As evangelicals, we believe that moral revulsion or distaste for the death penalty is not a sufficient reason to oppose it. But leaders from various parts of the evangelical family have made a biblical and theological case either against the death penalty or against its continued use in a society where biblical standards of justice are difficult to reach. In Mosaic Law, standards of evidence were stringent, requiring a minimum of two eyewitnesses who were willing to stake their own lives on the truthfulness of their testimony and who would initiate the execution by “casting the first stone.” Circumstantial evidence was not permitted. The contemporary American system is unlikely to reach such standards of evidence, and given the utter seriousness of capital crimes, the alarming frequency of post-conviction exonerations leads to calls for radical reform.

Realizing the limitations of our system and the morally disastrous nature of any error, some jurisdictions have either abolished or placed a moratorium on the death penalty, choosing instead the sentence of life imprisonment without parole and bringing both executions and death sentences to a record low.

Near the end of the 20th century, some evangelical leaders began calling for a moratorium on the death penalty. Some have even argued that individuals who evidence repentance, conversion and amendment of life should have their death sentences commuted to life in prison. Their reasoning parallels the logic of Ezekiel 33: “I take no pleasure in the death of the wicked, but rather that they turn from their ways and live. … If someone who is wicked repents, that person’s former wickedness will not bring condemnation.”

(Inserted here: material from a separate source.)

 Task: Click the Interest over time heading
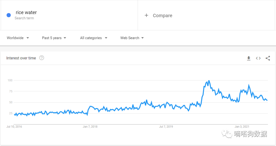[21, 58]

Because of the fallibility of human systems, documented wrongful convictions, and our desire that God’s grace, Christian hope, and life in Christ be advanced, a growing number of evangelicals now call for government entities to shift their resources away from pursuing the death penalty and to opt for life in prison without parole as the ultimate sanction. They argue that such a move would allow time for the exoneration of the wrongfully convicted, avoid the tragic error of wrongful execution, and advance a higher sense of justice.

Other evangelicals continue to support the death penalty in limited circumstances as a legitimate exercise of the state’s responsibility to administer justice, and as a deterrent to crime. They point to heinous crimes, such as mass murder, terrorism, and the abduction, rape and murder of a young child, in which the perpetrator is caught on camera or is seen by multiple witnesses, where the evidence is overwhelming and there are no issues of mental incompetency. In such cases, some evangelicals argue for swift prosecution, with necessary safeguards, and if appropriate application of the death penalty as the best way to render justice, deter future crimes and allow the victim’s family and community to heal.

Despite differing views on capital punishment, evangelicals are united in calling for reform to our criminal justice system. Such reform should improve public safety, provide restitution to victims, rehabilitate and restore offenders, and eliminate racial and socio-economic inequities in law enforcement, prosecution and sentencing of defendants.